In those with calcific tendinitis of the shoulder high energy extracorporeal shock-wave therapy can be useful. It is not useful in other types of tendonitis.
Early on arthritis of the shoulder can be managed with mild analgesics and gentle exercises.
Known gentle exercises include warm water therapy pool exercises that are provided by a trained and licensed physical therapist; approved land exercises to assure free movement of the arthritic area; cortisone injections (administered at the minimum of every six months according to orthopedic physicians) to reduce inflammation; ice and hot moist pact application are very effective. Moist heat is preferred over ice whereas ice is preferred if inflammation occurs during the daytime hours. Local analgesics along with ice or moist heat are adequate treatments for acute pain.
In the case of rheumatoid arthritis, specific medications selected by a rheumatologist may offer substantial relief.

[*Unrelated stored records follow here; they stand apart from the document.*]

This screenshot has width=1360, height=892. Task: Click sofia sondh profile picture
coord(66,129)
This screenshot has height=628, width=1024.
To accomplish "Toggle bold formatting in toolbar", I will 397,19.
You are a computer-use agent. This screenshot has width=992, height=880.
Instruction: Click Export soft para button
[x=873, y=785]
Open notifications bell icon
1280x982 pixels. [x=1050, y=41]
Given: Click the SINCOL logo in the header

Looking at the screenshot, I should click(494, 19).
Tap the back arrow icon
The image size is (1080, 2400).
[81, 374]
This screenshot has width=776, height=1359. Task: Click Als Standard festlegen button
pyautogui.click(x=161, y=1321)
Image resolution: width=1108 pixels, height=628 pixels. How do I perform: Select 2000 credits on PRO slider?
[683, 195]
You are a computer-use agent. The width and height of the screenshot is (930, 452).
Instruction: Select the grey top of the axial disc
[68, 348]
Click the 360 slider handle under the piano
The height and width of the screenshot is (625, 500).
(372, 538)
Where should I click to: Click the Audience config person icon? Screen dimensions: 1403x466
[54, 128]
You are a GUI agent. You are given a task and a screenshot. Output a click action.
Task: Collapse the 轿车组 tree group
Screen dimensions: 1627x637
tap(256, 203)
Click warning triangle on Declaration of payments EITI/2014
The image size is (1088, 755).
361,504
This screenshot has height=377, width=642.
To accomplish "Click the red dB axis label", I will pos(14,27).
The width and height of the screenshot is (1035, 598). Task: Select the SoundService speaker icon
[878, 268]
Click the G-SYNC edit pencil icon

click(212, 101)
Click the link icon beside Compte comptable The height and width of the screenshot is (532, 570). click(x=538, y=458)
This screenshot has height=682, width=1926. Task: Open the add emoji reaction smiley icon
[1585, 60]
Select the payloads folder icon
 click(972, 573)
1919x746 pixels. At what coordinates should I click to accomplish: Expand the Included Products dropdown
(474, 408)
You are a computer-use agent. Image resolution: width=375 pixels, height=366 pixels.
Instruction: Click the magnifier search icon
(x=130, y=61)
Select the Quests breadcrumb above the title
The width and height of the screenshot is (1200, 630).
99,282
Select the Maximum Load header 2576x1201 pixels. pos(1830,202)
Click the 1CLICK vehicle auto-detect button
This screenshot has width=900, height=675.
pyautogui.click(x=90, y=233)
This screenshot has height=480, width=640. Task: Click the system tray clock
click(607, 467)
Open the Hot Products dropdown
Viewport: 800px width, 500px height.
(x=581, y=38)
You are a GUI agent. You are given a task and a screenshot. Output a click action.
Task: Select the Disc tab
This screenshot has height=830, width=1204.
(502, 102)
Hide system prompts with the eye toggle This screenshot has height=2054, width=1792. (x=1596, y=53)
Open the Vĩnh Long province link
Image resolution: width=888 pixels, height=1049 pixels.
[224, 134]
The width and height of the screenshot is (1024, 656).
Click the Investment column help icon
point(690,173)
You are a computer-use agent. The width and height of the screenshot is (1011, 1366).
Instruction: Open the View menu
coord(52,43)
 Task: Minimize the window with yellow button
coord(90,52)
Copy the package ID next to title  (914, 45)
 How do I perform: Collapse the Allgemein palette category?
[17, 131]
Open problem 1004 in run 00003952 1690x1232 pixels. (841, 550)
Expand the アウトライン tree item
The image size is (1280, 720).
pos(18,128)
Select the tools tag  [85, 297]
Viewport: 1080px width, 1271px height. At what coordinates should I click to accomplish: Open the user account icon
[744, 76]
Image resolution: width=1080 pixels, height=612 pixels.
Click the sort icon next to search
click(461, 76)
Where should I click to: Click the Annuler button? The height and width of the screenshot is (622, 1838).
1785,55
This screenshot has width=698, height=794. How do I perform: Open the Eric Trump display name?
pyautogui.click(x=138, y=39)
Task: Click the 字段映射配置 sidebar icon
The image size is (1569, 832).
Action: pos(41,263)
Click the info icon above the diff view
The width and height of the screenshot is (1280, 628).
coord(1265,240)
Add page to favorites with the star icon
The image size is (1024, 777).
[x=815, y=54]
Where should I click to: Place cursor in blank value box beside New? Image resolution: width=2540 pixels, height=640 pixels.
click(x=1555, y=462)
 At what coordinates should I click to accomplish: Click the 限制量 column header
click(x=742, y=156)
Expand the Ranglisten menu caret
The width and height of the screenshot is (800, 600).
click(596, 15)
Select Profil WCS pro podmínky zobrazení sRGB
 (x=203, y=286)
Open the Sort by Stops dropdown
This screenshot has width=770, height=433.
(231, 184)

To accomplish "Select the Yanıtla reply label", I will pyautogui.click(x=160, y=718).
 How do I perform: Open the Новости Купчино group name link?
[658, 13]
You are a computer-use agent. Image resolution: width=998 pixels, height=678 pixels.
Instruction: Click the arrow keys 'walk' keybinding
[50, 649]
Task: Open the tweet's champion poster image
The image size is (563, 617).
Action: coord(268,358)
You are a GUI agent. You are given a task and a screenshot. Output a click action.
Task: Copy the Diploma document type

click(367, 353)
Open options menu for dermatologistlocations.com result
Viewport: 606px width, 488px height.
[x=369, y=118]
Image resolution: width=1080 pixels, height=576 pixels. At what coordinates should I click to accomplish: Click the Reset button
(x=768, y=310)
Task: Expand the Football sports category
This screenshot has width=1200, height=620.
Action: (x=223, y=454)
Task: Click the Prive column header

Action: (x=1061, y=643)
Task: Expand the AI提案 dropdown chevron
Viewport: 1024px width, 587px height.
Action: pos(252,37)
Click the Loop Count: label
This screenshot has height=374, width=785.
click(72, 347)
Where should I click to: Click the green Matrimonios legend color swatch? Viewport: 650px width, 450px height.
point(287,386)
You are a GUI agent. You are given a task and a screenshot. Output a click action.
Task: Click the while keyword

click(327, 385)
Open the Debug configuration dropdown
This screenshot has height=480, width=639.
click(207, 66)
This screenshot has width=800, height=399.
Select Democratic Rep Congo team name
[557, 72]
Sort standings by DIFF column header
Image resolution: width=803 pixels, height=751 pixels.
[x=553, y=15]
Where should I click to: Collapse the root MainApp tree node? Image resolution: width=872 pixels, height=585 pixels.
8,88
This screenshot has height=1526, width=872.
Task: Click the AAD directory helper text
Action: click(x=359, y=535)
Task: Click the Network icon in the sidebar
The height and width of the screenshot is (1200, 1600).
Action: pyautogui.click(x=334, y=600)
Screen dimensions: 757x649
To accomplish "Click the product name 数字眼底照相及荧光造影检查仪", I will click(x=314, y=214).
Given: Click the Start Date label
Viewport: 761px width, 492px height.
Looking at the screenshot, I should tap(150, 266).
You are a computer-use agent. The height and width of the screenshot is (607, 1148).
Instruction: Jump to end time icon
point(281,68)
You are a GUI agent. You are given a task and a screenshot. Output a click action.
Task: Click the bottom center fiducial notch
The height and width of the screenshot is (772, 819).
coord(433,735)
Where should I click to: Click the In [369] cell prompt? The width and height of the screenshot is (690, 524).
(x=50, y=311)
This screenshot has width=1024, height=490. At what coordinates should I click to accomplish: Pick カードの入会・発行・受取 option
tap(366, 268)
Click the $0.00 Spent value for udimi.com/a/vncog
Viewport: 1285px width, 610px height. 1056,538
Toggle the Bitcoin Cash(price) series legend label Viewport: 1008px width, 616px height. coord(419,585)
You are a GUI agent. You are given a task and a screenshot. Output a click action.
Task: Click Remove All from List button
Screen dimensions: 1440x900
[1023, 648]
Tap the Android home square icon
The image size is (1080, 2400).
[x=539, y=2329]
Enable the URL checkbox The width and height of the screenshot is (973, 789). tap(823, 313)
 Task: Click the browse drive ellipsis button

When exercise and medication are no longer effective, shoulder replacement surgery for arthritis may be considered. In this operation, a surgeon replaces the shoulder joint with an artificial ball for the top of the humerus and a cap (glenoid) for the scapula. Passive shoulder exercises (where someone else moves the arm to rotate the shoulder joint) are started soon after surgery. Patients begin exercising on their own about 3 to 6 weeks after surgery. Eventually, stretching and strengthening exercises become a major part of the rehabilitation programme. The success of the operation often depends on the condition of rotator cuff muscles prior to surgery and the degree to which the patient follows the exercise programme.
In young and active patients a partial shoulder replacement with a non-prosthetic glenoid arthroplasty may also be a consideration .
Medication is not the primary treatment for hypermobility, but can be used as an adjuct treatment for related joint pain. NSAIDS are the primary medications of choice. Narcotics are not recommended for primary or long term treatment and are reserved for short term use after acute injury.